5-7 Mart 2003 tarihlerinde İstanbul Selimiye Kışlası'nda 1. Ordu'ya bağlı tüm komutanlıkların katıldığı toplantının ses kayıt çözümlerinden anlaşılıyor ki, yıllık bir strateji toplantısı gibi planlanmış olan bu toplantı, hiç de rutin bir toplantı değil. Dün Çetin Doğan'ın t24.com'da "Bunlar asayiş ve güvenliği sağlama amaçlı rutin senaryolardır" dediği, "Harp oyunu"dur dediği planların, hükümeti tasfiye etmek için hazırlandığı paçalarından akıyor.

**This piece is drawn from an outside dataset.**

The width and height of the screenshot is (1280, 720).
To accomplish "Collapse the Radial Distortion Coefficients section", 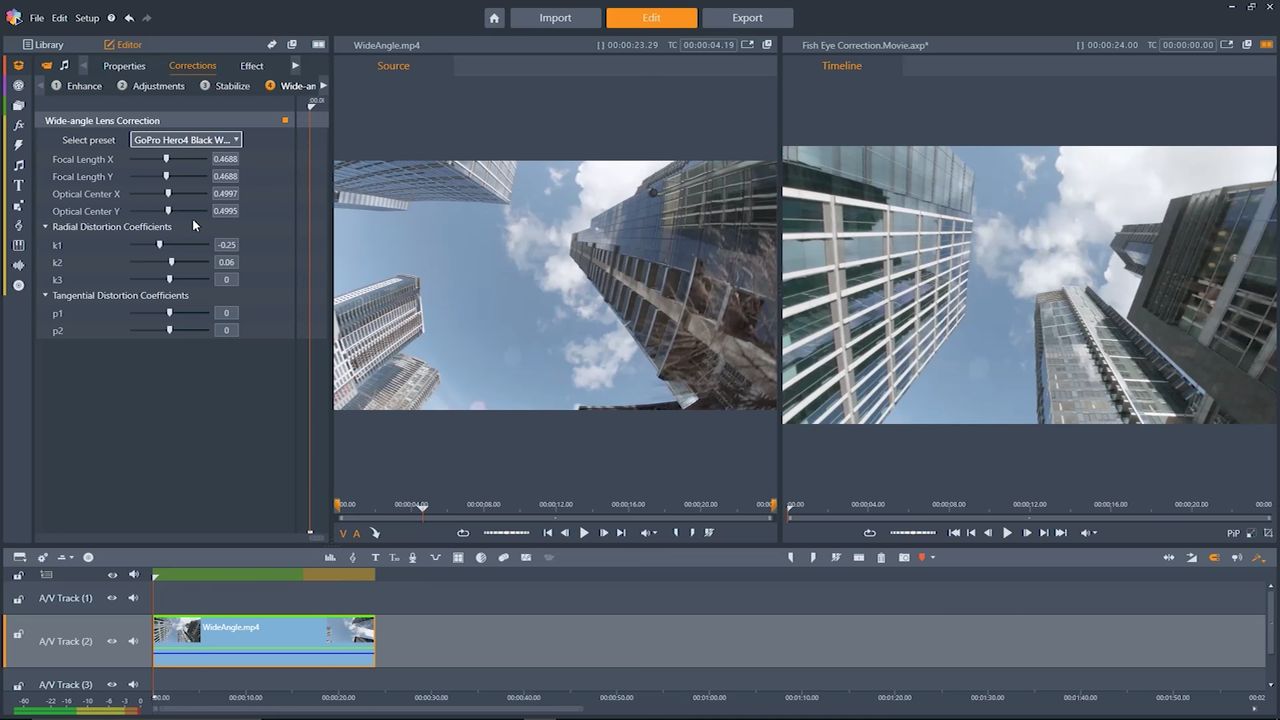I will click(x=45, y=227).
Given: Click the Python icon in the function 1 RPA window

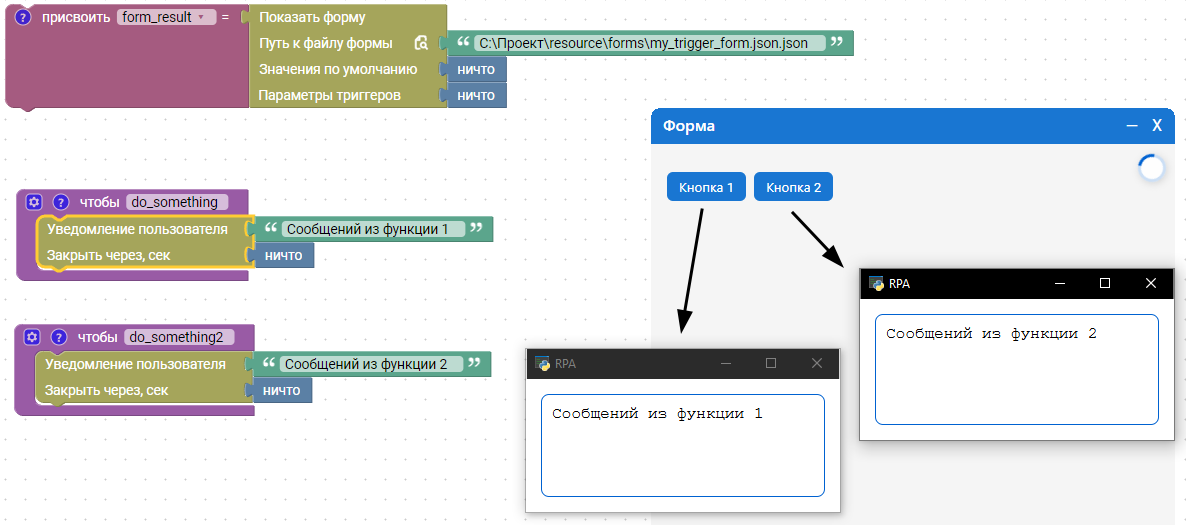Looking at the screenshot, I should [543, 363].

Toplantıda İdris Güllüce'nin nasıl yerinden edileceğine dair ifadeler bile yer alıyor. Darbede ve darbe sonrasında görev alacak ordu ile bağlantılı 843 kişinin isimleri tek tek sıralanıyor. Darbe ortamı oluşmasını sağlayacak eylemleri yapacak tim bile isim isim belirlenmiş.
Nasıl bir oyun ki, "Bu kadar kararlı bir halka acımasız olmak gerekir" gibi ifadeler kullanılabiliyor. "Suç"un adı ne zaman "oyun" oldu?
"Oyundu oyun" açıklamasını yapanların durumu, karısını öldürmek için yaptığı cinayet planı ortaya çıkınca, "Ama bu benim hobim, evet hayatımı karımı öldürmeyi planlayarak geçiriyorum, bunu seviyorum" diyen adamın durumuna benziyor. Adamı psikiyatrik inceliklerle beraat ettirdiler, ama ortada evlilik filan kalmadı. Tekrar ediyorum "evlilik" filan kalmadı. "Bölündüler" yani... Bilmem anlatabildim mi?
Bakmayın siz, "harp oyunu" ifadesine, o işin kılıfı. Mevzuyu kitabına uydurmanın askeri yolu.
Albay Süha Tanyeri'nin sunumunda geçen ve oldubitti şeklinde verilen olaylar, ele geçirilen belgelerdeki Çarşaf, Sakal, Oraj ve Suga adı verilen planların içeriğiyle örtüşüyor. Fazla söze gerek var mı?
Dur bakalım daha neler göreceğiz? Senaryoydu, strateji oyunuydu derken acaba sıra "Şaka yapmıştık"a kadar gelecek mi?